▶ About this exercise
The full listing below must be printed exactly, word for word.

▶ Record set
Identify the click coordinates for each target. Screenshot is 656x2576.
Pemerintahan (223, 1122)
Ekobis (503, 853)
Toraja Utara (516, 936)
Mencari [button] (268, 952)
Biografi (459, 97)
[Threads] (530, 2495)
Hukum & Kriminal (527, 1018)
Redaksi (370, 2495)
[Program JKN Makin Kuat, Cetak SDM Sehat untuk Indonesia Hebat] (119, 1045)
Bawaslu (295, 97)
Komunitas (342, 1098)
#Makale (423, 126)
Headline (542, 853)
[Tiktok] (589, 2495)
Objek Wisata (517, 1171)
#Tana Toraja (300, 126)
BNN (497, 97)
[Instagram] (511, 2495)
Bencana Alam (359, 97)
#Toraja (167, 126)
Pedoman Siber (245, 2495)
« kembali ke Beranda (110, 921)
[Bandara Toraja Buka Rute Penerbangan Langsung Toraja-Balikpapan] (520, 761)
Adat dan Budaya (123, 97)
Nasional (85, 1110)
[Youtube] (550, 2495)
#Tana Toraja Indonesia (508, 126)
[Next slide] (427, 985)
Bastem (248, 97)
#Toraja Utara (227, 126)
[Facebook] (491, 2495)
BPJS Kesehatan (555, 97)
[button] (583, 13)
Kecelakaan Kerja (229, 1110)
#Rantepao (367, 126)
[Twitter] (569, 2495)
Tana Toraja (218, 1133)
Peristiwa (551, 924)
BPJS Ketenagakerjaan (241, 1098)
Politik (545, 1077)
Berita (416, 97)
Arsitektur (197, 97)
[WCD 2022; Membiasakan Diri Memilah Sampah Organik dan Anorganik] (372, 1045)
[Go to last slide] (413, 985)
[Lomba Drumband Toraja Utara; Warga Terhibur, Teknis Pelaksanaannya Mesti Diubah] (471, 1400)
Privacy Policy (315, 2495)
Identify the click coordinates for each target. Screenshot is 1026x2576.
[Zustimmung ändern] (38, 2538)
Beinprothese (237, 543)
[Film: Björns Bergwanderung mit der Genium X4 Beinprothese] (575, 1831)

▶ Response area
Identify the click coordinates for each target. Screenshot is 656x2576.
Pemerintahan (223, 1122)
Ekobis (503, 853)
Toraja Utara (516, 936)
Mencari [button] (268, 952)
Biografi (459, 97)
[Threads] (530, 2495)
Hukum & Kriminal (527, 1018)
Redaksi (370, 2495)
[Program JKN Makin Kuat, Cetak SDM Sehat untuk Indonesia Hebat] (119, 1045)
Bawaslu (295, 97)
Komunitas (342, 1098)
#Makale (423, 126)
Headline (542, 853)
[Tiktok] (589, 2495)
Objek Wisata (517, 1171)
#Tana Toraja (300, 126)
BNN (497, 97)
[Instagram] (511, 2495)
Bencana Alam (359, 97)
#Toraja (167, 126)
Pedoman Siber (245, 2495)
« kembali ke Beranda (110, 921)
[Bandara Toraja Buka Rute Penerbangan Langsung Toraja-Balikpapan] (520, 761)
Adat dan Budaya (123, 97)
Nasional (85, 1110)
[Youtube] (550, 2495)
#Tana Toraja Indonesia (508, 126)
[Next slide] (427, 985)
Bastem (248, 97)
#Toraja Utara (227, 126)
[Facebook] (491, 2495)
BPJS Kesehatan (555, 97)
[button] (583, 13)
Kecelakaan Kerja (229, 1110)
#Rantepao (367, 126)
[Twitter] (569, 2495)
Tana Toraja (218, 1133)
Peristiwa (551, 924)
BPJS Ketenagakerjaan (241, 1098)
Politik (545, 1077)
Berita (416, 97)
Arsitektur (197, 97)
[WCD 2022; Membiasakan Diri Memilah Sampah Organik dan Anorganik] (372, 1045)
[Go to last slide] (413, 985)
[Lomba Drumband Toraja Utara; Warga Terhibur, Teknis Pelaksanaannya Mesti Diubah] (471, 1400)
Privacy Policy (315, 2495)
Identify the click coordinates for each target. Screenshot is 1026x2576.
[Zustimmung ändern] (38, 2538)
Beinprothese (237, 543)
[Film: Björns Bergwanderung mit der Genium X4 Beinprothese] (575, 1831)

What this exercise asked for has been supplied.